## begin
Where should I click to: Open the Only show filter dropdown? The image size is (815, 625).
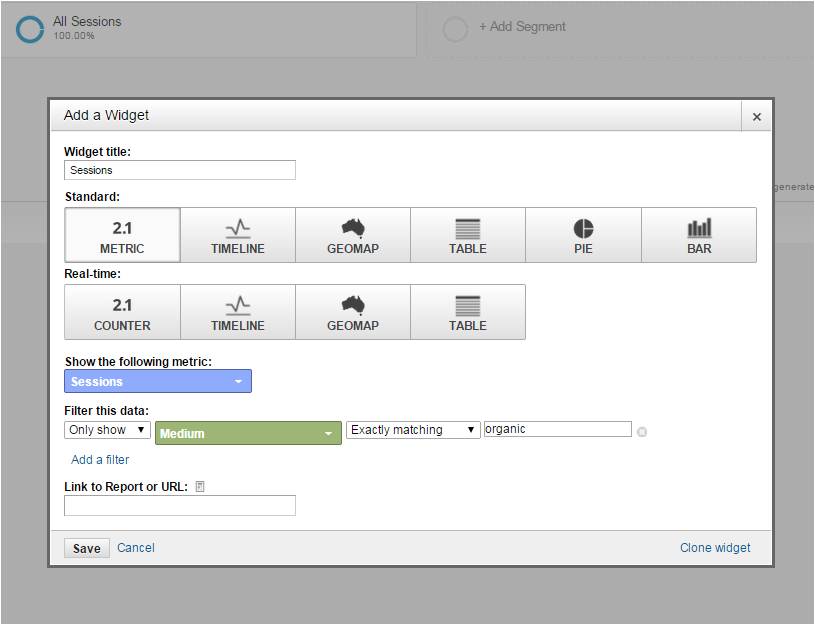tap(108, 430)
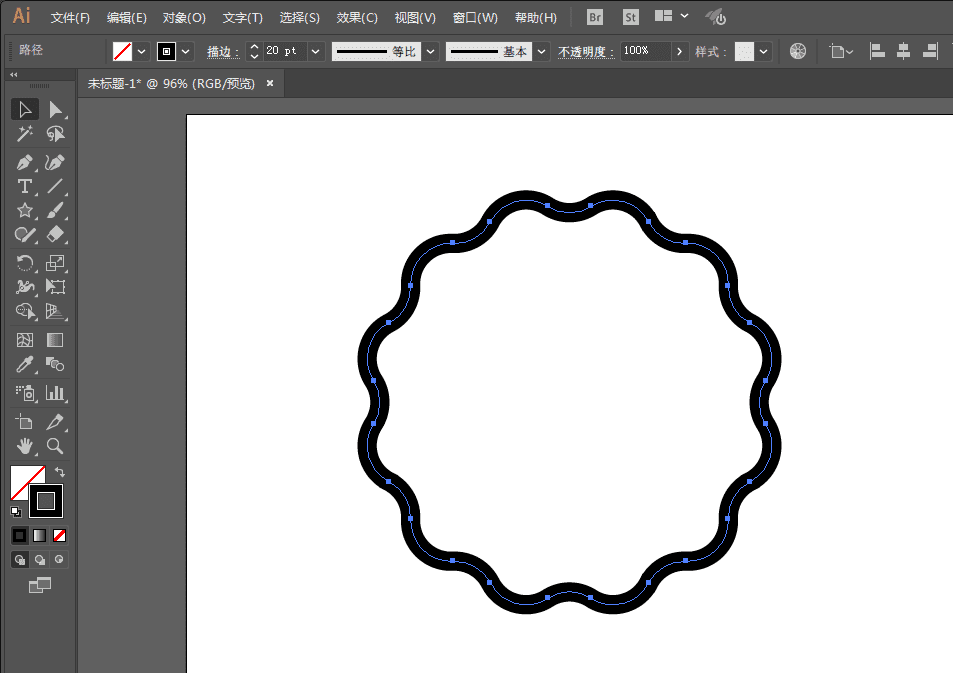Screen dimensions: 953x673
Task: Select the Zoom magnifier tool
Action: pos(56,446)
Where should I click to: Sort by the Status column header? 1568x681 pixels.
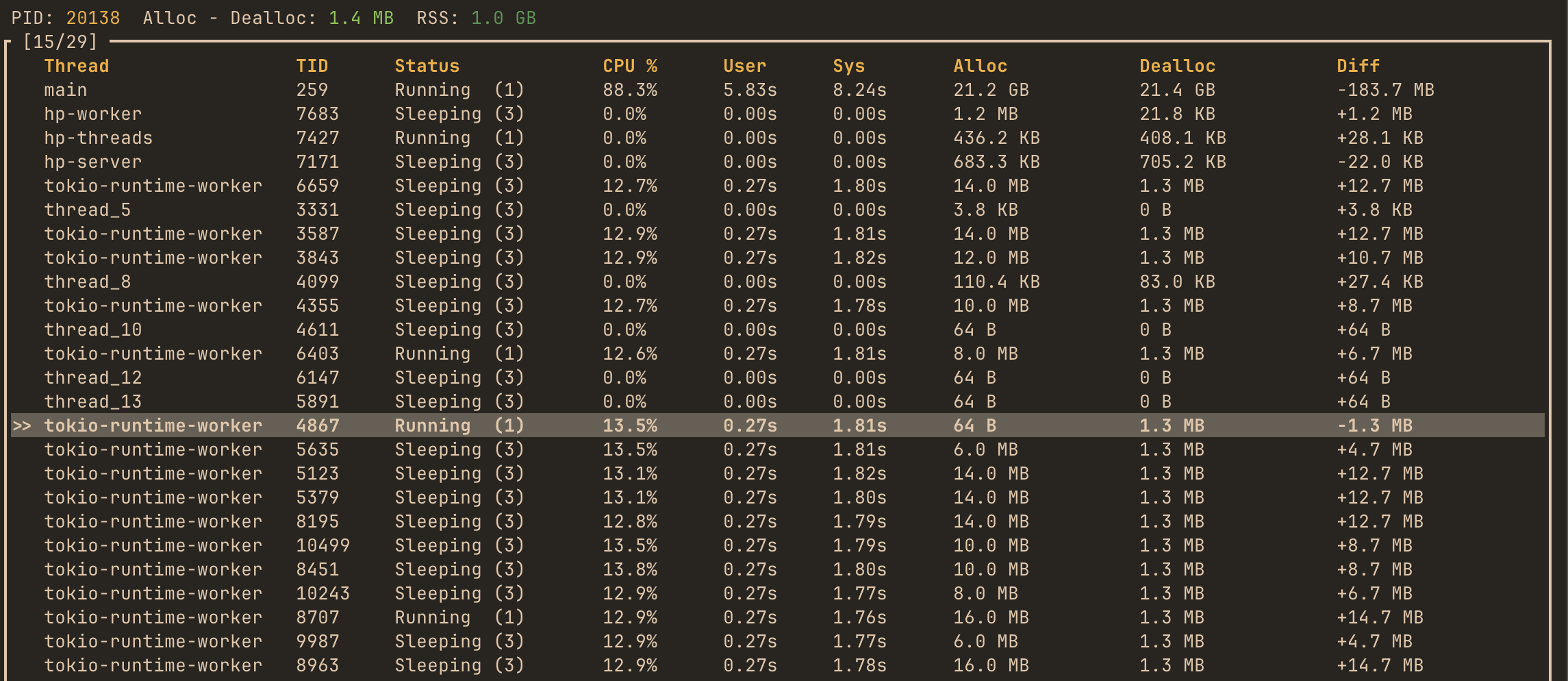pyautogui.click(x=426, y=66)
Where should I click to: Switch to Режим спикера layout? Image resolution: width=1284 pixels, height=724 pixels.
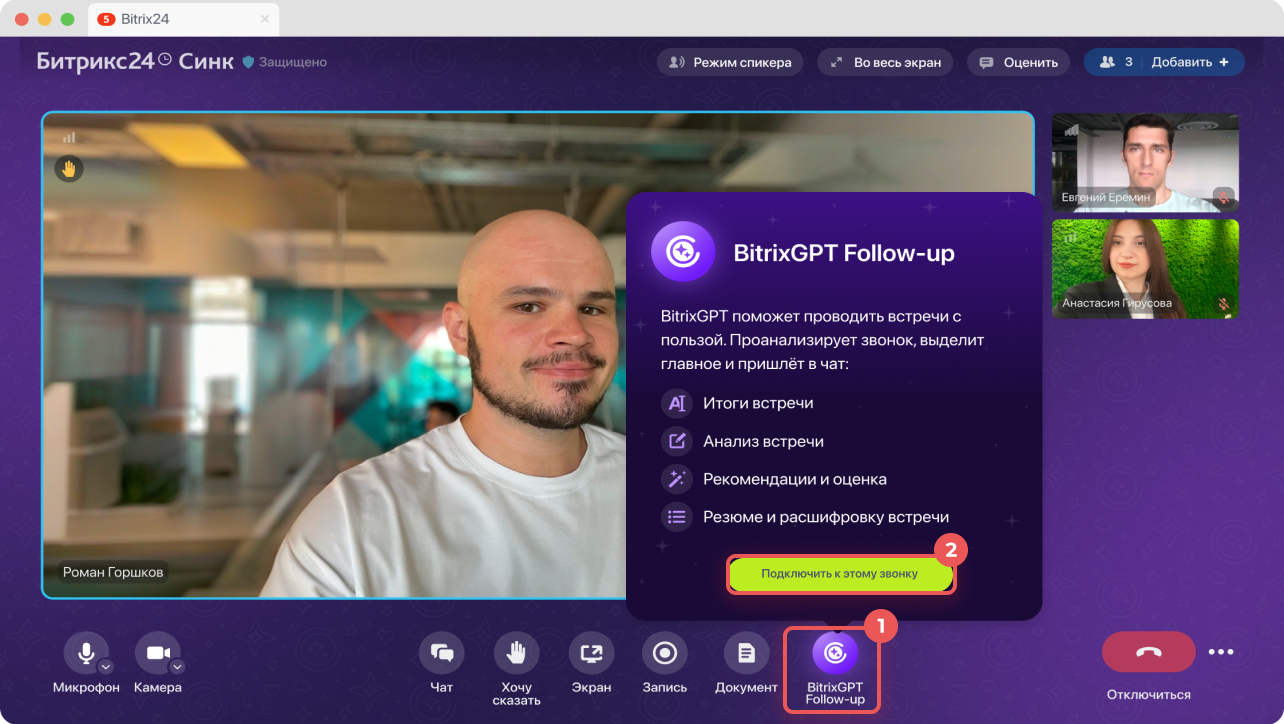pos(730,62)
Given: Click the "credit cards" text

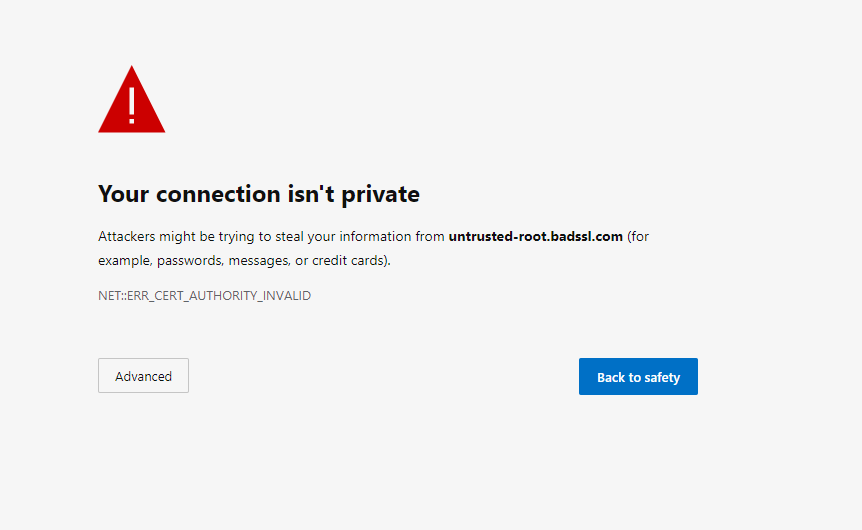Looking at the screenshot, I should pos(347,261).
## end
AIM ▸ Starting at the row that contains "Where should I click to: Sort" and continuing through the last row, rewrite those rows with "Status" changed to "Priority" and everything else left as is, leaving out the pictures.

ANSWER TO THIS PROBLEM ▸
Where should I click to: Sort by the Priority column header? 1568x681 pixels.
pyautogui.click(x=426, y=66)
Where should I click to: Switch to Режим спикера layout? Image resolution: width=1284 pixels, height=724 pixels.
pos(730,62)
Given: Click the "credit cards" text

Looking at the screenshot, I should pos(347,261).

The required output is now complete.